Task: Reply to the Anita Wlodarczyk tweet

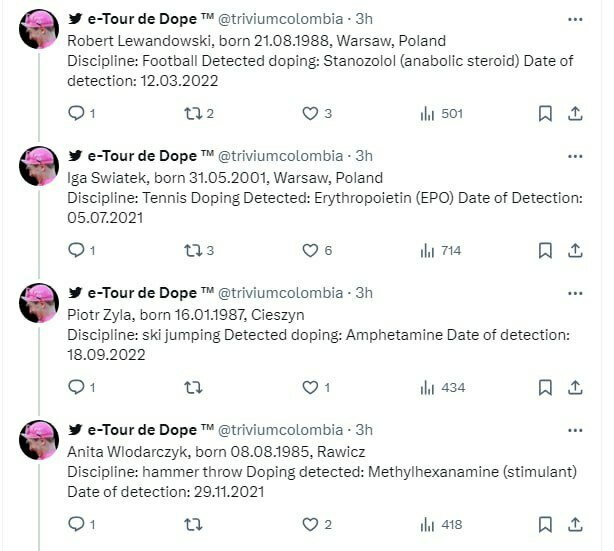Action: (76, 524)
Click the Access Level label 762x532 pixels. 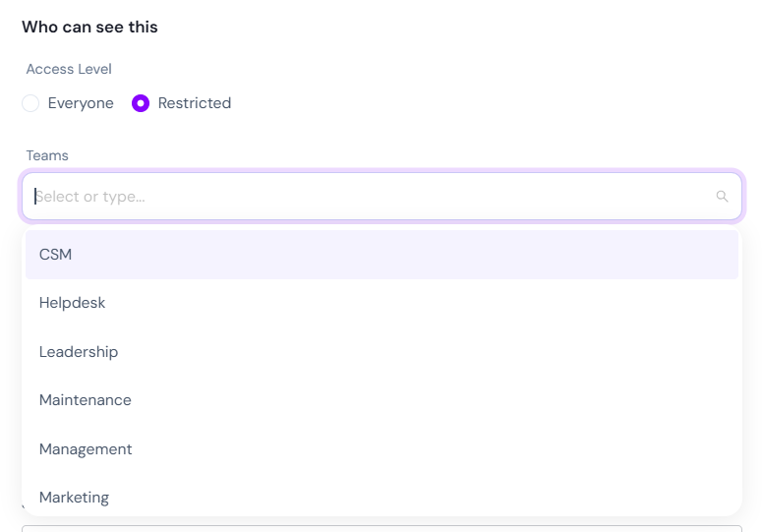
■ ■ ■ ■
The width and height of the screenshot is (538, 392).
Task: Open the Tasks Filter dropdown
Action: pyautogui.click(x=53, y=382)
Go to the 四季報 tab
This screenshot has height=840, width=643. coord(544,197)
■ ■ ■ ■
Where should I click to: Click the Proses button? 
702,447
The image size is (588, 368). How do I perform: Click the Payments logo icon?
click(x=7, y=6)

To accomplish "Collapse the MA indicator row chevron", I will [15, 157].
■ ■ ■ ■
■ **REQUIRED WORK**
Return only the part above that opens with the line containing "Task: Reply to the Anita Wlodarczyk tweet" and closes with the line containing "Click the Access Level label 762x532 pixels.", exactly and with both ends, skipping the pictures.

■ **EXPECTED ANSWER**
Task: Reply to the Anita Wlodarczyk tweet

Action: (76, 524)
Click the Access Level label 762x532 pixels. 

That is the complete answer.